[EXCERPTED DATA — start]

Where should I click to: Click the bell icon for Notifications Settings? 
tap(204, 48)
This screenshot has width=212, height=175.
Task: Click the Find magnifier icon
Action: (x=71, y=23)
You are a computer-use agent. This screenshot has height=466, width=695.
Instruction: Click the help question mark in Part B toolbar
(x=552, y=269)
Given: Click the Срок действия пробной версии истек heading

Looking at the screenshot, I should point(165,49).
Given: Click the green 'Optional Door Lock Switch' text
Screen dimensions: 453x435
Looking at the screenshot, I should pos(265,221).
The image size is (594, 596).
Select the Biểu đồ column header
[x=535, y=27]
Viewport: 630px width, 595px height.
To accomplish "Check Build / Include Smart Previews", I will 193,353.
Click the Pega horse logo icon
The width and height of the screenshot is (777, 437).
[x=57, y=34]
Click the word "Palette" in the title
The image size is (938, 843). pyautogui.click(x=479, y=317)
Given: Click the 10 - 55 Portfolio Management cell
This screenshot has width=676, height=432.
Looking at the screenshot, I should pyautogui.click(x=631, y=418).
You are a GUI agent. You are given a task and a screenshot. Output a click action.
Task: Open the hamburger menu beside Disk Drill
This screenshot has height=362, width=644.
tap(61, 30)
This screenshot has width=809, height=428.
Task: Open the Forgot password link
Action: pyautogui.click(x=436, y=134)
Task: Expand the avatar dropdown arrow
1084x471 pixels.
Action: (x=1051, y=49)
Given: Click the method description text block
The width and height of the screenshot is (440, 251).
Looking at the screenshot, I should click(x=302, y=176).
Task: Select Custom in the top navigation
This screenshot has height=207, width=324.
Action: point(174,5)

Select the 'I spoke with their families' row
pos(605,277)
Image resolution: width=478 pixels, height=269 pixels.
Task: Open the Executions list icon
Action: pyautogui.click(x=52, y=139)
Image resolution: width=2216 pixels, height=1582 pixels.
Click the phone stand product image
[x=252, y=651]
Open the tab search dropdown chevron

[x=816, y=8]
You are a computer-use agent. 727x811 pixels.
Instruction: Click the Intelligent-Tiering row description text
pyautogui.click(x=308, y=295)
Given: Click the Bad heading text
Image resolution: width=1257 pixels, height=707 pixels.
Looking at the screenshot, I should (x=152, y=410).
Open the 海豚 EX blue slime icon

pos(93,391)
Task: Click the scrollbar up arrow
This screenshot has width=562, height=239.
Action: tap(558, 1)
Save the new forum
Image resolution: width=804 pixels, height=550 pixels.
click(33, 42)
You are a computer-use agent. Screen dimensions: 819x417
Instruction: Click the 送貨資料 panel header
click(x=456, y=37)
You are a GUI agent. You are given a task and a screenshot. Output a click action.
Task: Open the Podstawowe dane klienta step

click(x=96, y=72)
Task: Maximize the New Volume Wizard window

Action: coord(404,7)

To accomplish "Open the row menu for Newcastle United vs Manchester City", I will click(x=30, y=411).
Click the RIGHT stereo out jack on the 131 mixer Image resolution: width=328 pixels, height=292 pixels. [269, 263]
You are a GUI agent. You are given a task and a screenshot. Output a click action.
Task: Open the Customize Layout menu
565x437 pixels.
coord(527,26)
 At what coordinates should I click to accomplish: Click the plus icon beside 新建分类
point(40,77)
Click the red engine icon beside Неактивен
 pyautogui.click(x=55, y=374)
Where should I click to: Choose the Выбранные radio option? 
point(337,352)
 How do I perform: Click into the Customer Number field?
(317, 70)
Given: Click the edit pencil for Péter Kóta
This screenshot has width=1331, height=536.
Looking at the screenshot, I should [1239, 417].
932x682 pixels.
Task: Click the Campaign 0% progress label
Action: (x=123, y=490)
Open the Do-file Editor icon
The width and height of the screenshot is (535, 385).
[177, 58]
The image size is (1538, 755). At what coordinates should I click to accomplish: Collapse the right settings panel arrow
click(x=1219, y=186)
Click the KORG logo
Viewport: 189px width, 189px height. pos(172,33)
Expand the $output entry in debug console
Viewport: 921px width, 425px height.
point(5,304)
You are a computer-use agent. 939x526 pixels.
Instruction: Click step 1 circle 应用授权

[EXCERPTED DATA — finish]

PROBLEM DETAILS
Please say how many lines in the entries hold the string "menu". Give only the number.

SOLUTION BELOW
3